A 55-year-old man comes to the office due to progressive abdominal distension for the past 2 months. He reports that his abdomen has become so large that his clothes no longer fit. Temperature is 37.5 C (99.5 F), blood pressure is 152/87 mm Hg, pulse is 80/min, and respirations are 18/min. The abdomen is grossly enlarged and nontender. Shifting dullness is present. Trace pitting edema is identified in the bilateral lower extremities. Paracentesis reveals bloody ascitic fluid. Repeat paracentesis from another site yields similar bloody fluid. Which of the following is most likely responsible for this patient's presentation?
This patient has new-onset ascites (abdominal distension, shifting dullness) that is persistently bloody on multiple paracenteses. Bloody ascites is caused by red blood cells leaking into the intraperitoneal fluid; ascites appears frankly bloody when the peritoneal red blood cell count is >50,000 mm3. Most cases occur due to localized trauma from a paracentesis; however, these bleeds usually resolve without intervention.

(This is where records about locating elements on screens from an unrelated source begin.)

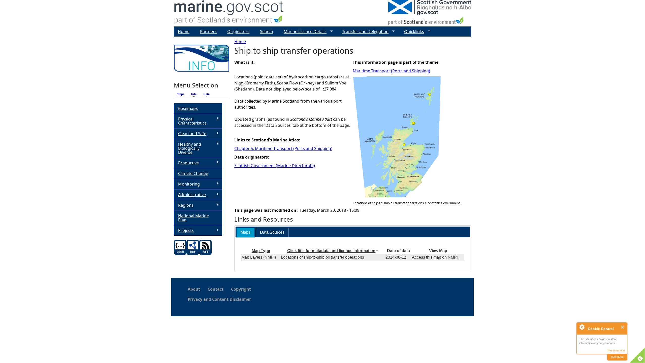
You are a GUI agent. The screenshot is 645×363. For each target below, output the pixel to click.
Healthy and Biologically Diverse (187, 148)
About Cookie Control (582, 327)
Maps (180, 94)
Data (206, 94)
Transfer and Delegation (363, 32)
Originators (238, 31)
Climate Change (193, 173)
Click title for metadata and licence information (331, 251)
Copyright (241, 289)
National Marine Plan (193, 218)
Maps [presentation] (245, 232)
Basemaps (188, 108)
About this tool (616, 350)
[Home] (229, 13)
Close (622, 327)
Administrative (190, 195)
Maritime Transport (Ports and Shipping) (391, 71)
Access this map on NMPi (435, 257)
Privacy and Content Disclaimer (219, 299)
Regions (184, 205)
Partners (208, 31)
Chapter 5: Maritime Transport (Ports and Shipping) (283, 148)
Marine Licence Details (303, 32)
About (194, 289)
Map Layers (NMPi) (258, 257)
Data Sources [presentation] (272, 232)
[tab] (245, 232)
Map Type (261, 251)
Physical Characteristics (190, 121)
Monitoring (187, 184)
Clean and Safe (190, 134)
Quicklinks (412, 32)
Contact (215, 289)
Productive (186, 163)
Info (195, 94)
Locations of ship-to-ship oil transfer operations (322, 257)
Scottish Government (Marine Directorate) (274, 165)
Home (240, 41)
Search (266, 31)
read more (617, 356)
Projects (184, 230)
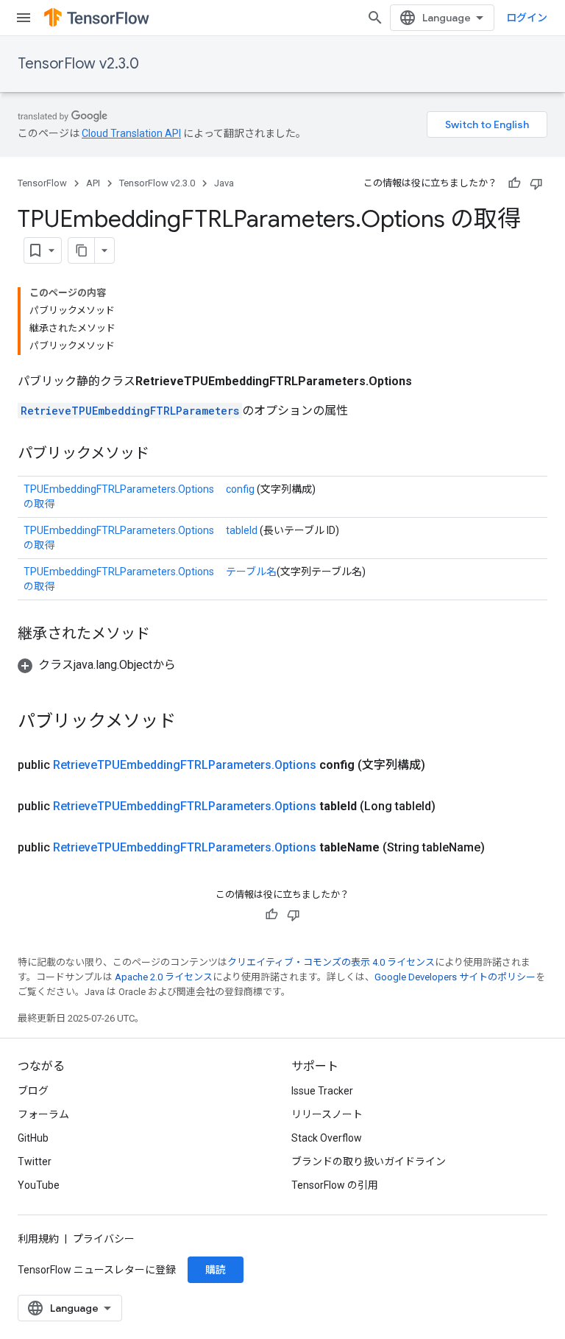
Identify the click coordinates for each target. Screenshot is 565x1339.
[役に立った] (514, 183)
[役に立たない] (536, 183)
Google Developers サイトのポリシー (455, 977)
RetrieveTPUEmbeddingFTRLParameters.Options (184, 765)
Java (224, 183)
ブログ (33, 1091)
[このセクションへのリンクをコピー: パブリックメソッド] (164, 454)
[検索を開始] (375, 18)
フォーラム (43, 1114)
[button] (97, 665)
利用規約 (38, 1239)
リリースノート (327, 1114)
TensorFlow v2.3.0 (78, 64)
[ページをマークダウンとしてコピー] (81, 250)
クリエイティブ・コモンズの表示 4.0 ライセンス (331, 962)
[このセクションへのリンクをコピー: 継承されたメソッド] (165, 635)
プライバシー (104, 1239)
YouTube (39, 1185)
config (240, 489)
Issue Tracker (322, 1091)
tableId (241, 530)
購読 (215, 1269)
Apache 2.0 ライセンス (164, 977)
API (93, 183)
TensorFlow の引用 (334, 1185)
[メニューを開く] (23, 17)
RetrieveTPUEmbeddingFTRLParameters (130, 411)
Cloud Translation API (131, 133)
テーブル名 (251, 571)
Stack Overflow (326, 1138)
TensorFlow (42, 183)
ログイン (526, 18)
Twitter (34, 1161)
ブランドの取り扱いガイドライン (368, 1161)
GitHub (33, 1138)
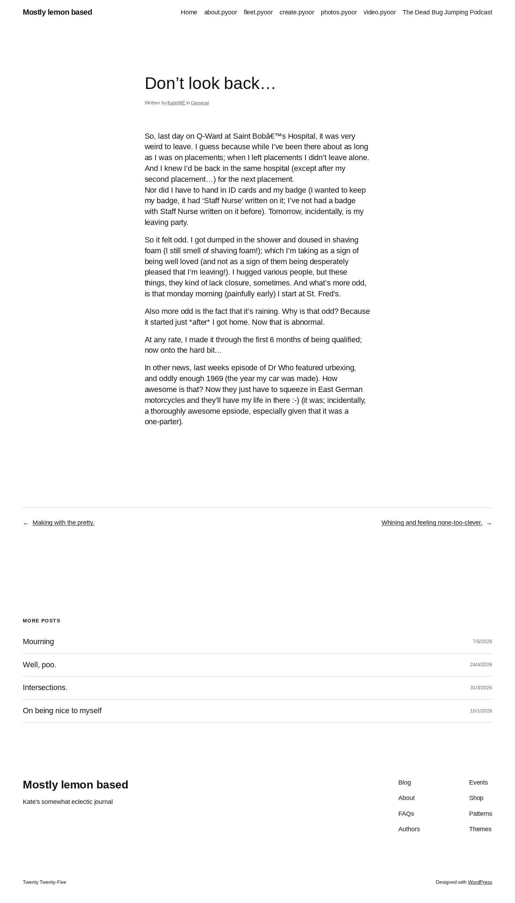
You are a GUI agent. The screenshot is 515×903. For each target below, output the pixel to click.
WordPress (480, 882)
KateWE (176, 102)
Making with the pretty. (64, 522)
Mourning (38, 641)
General (199, 102)
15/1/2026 (481, 711)
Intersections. (45, 687)
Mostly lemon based (57, 12)
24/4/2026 (481, 664)
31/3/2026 (481, 687)
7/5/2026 (482, 641)
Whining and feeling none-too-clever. (432, 522)
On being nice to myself (62, 710)
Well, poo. (39, 665)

Persistently bloody ascites found on multiple paracenteses suggests an underlying malignancy.
Hepatocellular carcinoma (HCC) is the most common malignancy to present with bloody ascites due to tumor growth disrupting and eroding nearby blood vessels. Less frequently, peritoneal metastases from distant primary sites (eg, ovaries, prostate) can cause bloody ascites. Therefore, patients with bloody ascites should undergo abdominal imaging, measurement of alpha-fetoprotein blood levels (elevated with HCC), and cytologic analysis of the ascitic fluid to identify the primary tumor. Unless the patient is hemodynamically compromised, no specific acute intervention is otherwise required for nontraumatic bloody ascites; in the rare case of hemodynamic compromise, angiography with embolization should be considered.
(Choice B) Nephrotic syndrome can result in ascites in association with diffuse anasarca. It typically causes non-bloody straw-yellow ascites, and most patients also have severe lower extremity edema. This patient's trace pitting edema may be related to ascites and underlying cirrhosis (eg, hypoalbuminemia) but is unlikely to reflect nephrotic syndrome.
(Choice C) Portal vein thrombosis does not commonly cause ascites because the obstruction occurs proximal to the hepatic sinusoids. Hepatic vein thrombosis (ie, Budd-Chiari syndrome) can cause ascites; however, it typically causes acute onset of non-bloody, straw-yellow ascites in association with fever and abdominal pain.
(Choice D) Spontaneous bacterial peritonitis typically causes fever, abdominal pain, and/or altered mental status associated with cloudy or turbid ascitic fluid. A formal diagnosis requires an increase in ascitic fluid polymorphonuclear cells (≥250 cells/mm3).
(Choice E) Abdominal tuberculosis can lead to ascites, but the fluid is generally straw-colored; bloody ascites is rare. In addition, tuberculous ascites is typically associated with abdominal pain as well as fever and night sweats, reflecting tuberculosis reactivation.
Educational objective:
Persistently bloody ascites after multiple diagnostic paracenteses is concerning for an underlying malignancy. Hepatocellular carcinoma is the most common cause, although bloody ascites can also occur with peritoneal metastases from distant primary sites (eg, ovaries, prostate). Cytologic analysis of the ascitic fluid can help identify the primary tumor.